"'As'e to pay for that breech-loader gun?" said Raffles, laughing softly as at some good joke. "Why, of course you have."

"My opinion is, Raffles, that that gun was rotten. It wasn't worth a sovereign. I don't believe it was ever fit to shoot with, now."

"Of course, now," said Raffles, with a sneer. "Now, when you've got to pay for it."

"I don't know so much about 'have got to pay for it' at all. That grin of yours doesn't improve your looks, Raffles," said Jack, who was rather nettled by Raffles' sneer.

"Well, my bantam cock," said Raffles, savagely, "I only 'opes as this 'ere bill won't spoil yours. And let me tell you, young shaver, I want the money."
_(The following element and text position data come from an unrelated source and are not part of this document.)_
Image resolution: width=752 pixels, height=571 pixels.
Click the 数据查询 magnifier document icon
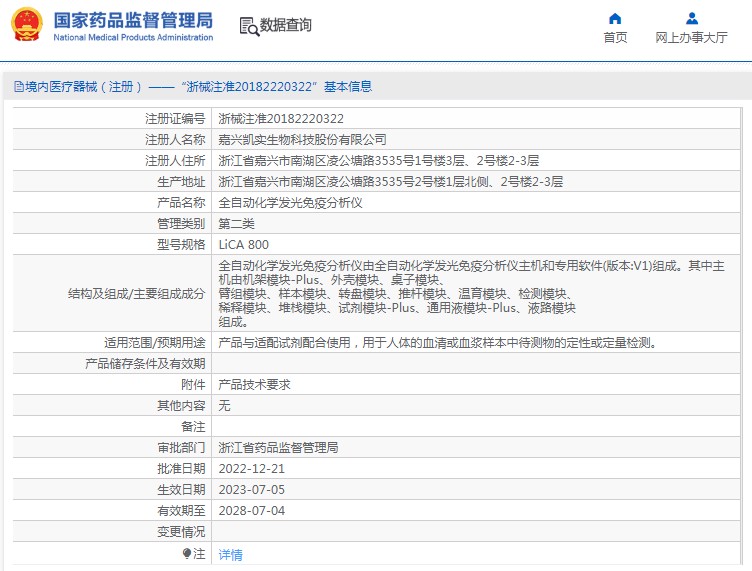point(248,25)
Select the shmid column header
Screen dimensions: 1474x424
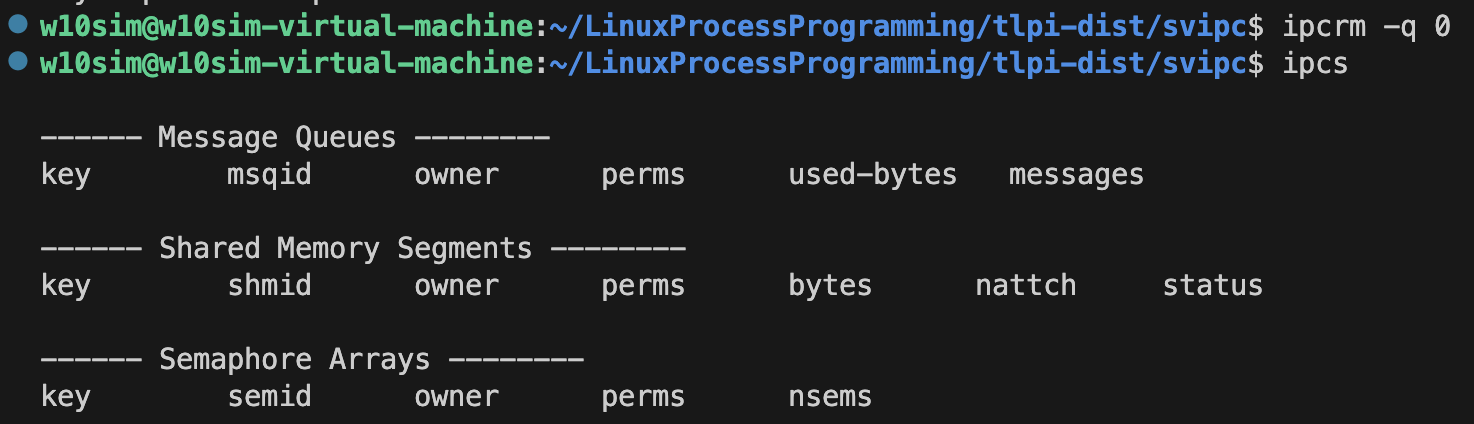point(269,286)
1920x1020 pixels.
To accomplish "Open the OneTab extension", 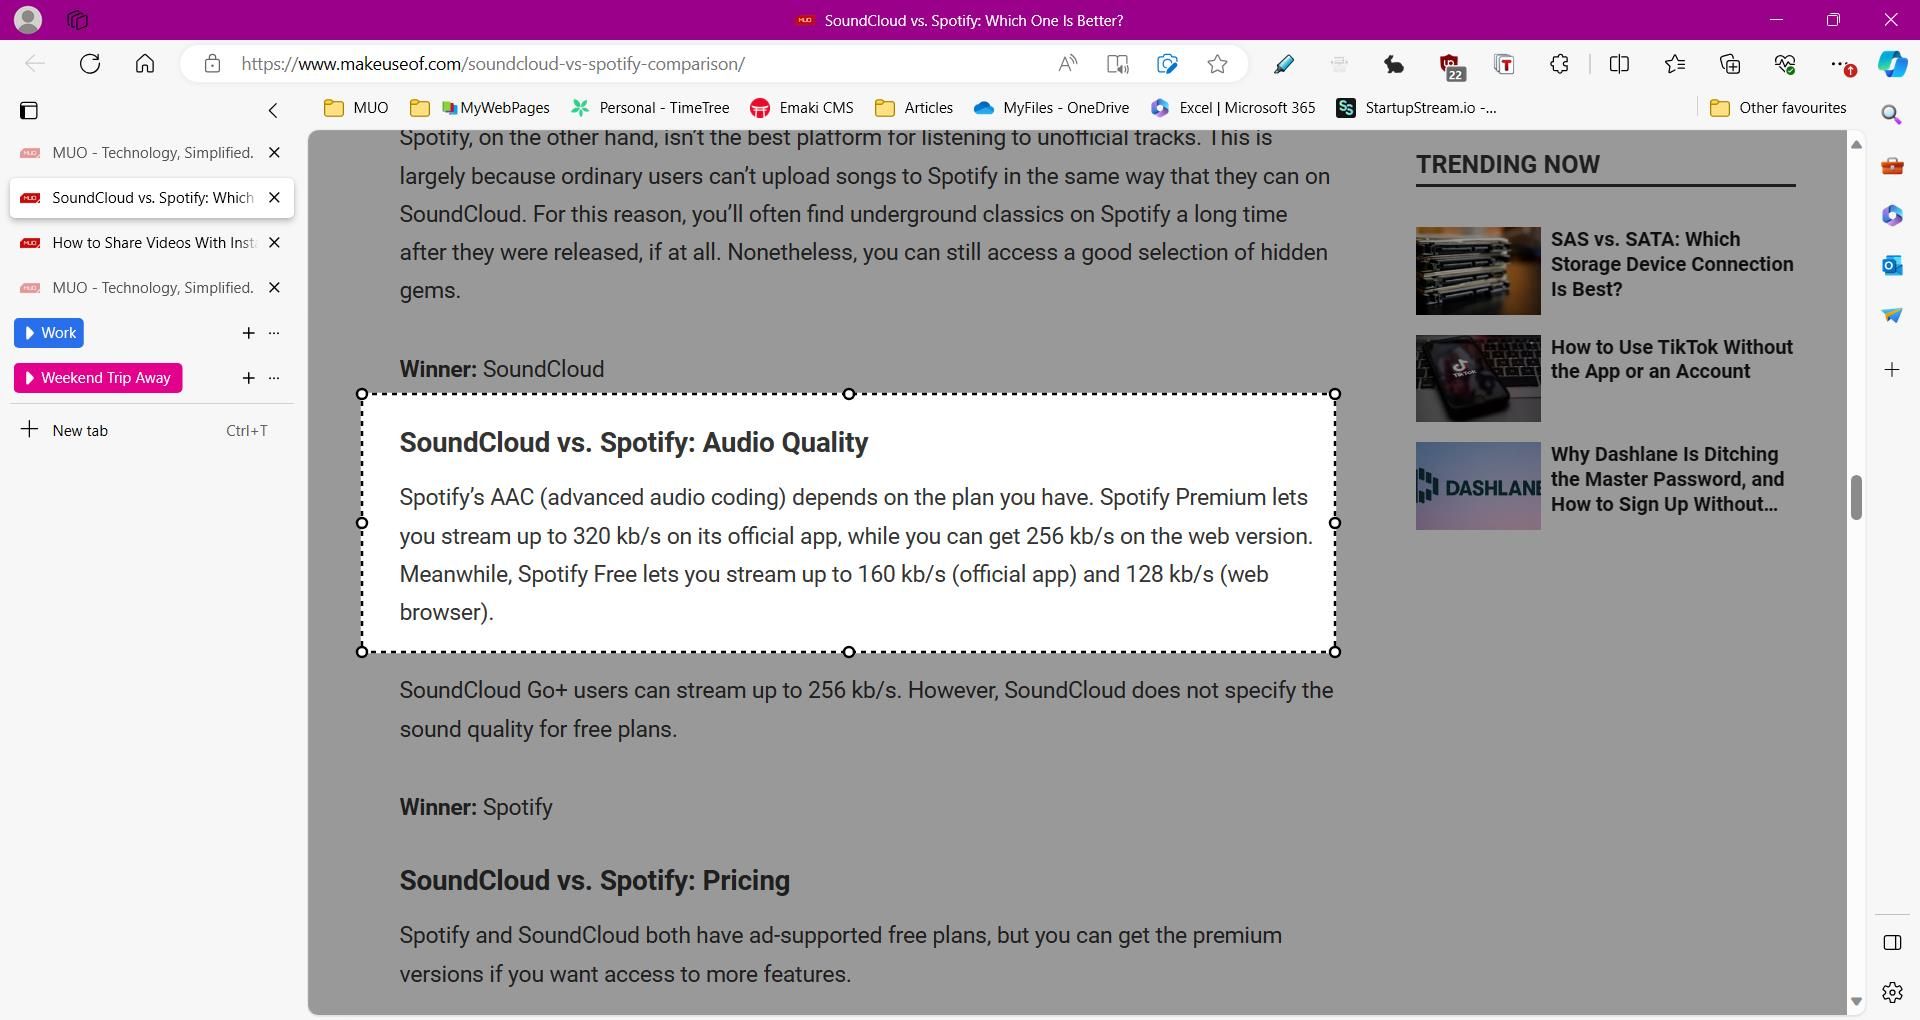I will pyautogui.click(x=1505, y=63).
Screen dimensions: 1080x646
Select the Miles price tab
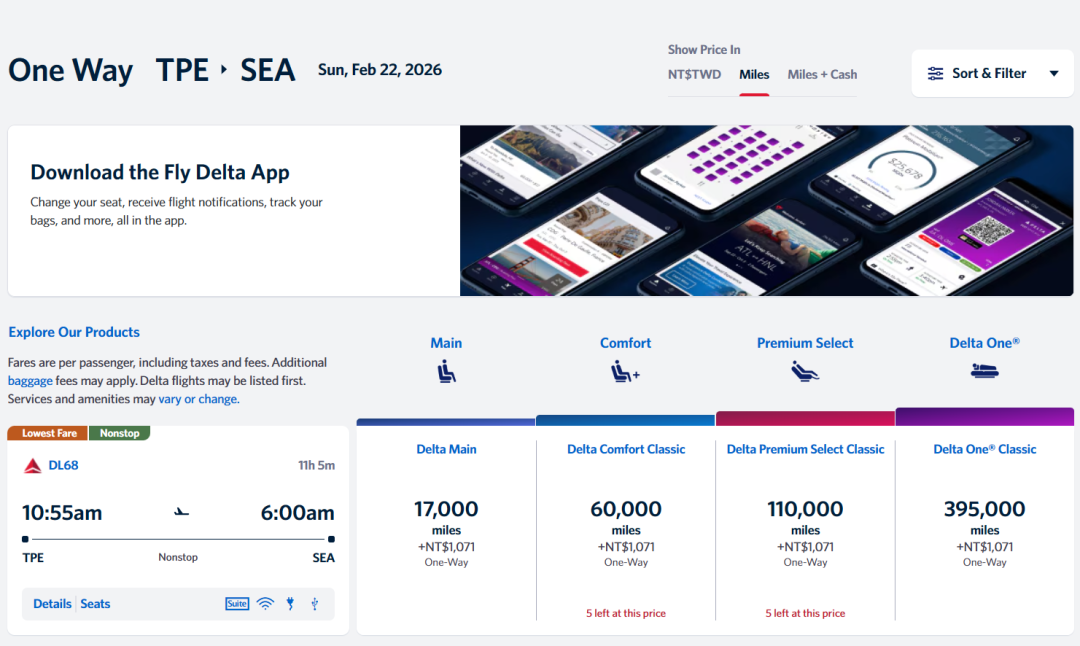click(754, 74)
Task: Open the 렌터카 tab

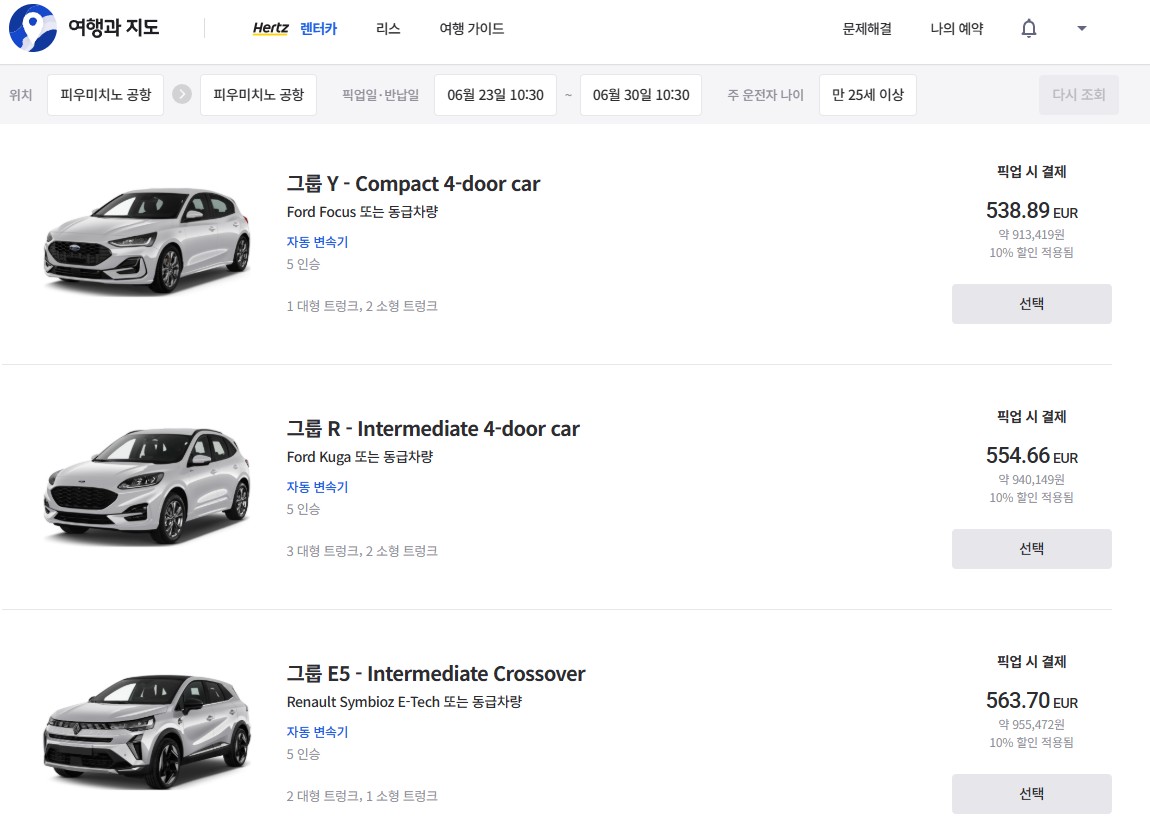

Jack calmly took the piece of note-paper which Raffles hurriedly fished out of his pocket, and flourished dramatically before Bourne. There was a touching simplicity about Raffles' bill-making that would in ordinary times have made Jack split with laughter, but, naturally, at the present time he did not feel in a very jovial frame of mind. Hence he read through the farrago with only one very strong desire—to kick Raffles neck and crop out of the stable. This was the bill:—

Mr. burn owes me daniel raffles this money.
To bunneys at sixpence each2 0
To 50 cartrigges6 6
To pidgins1 6
1 gunn breech loder£7 0 0
totel£7 10 0

"Now, Raffles," said Jack, in a white heat, "what do you mean by this rotten foolery?"

"There's no foolery about it," said Raffles, sulkily. "That's my bill."

"Why, you unspeakable rascal, did you fancy I'd pay it?"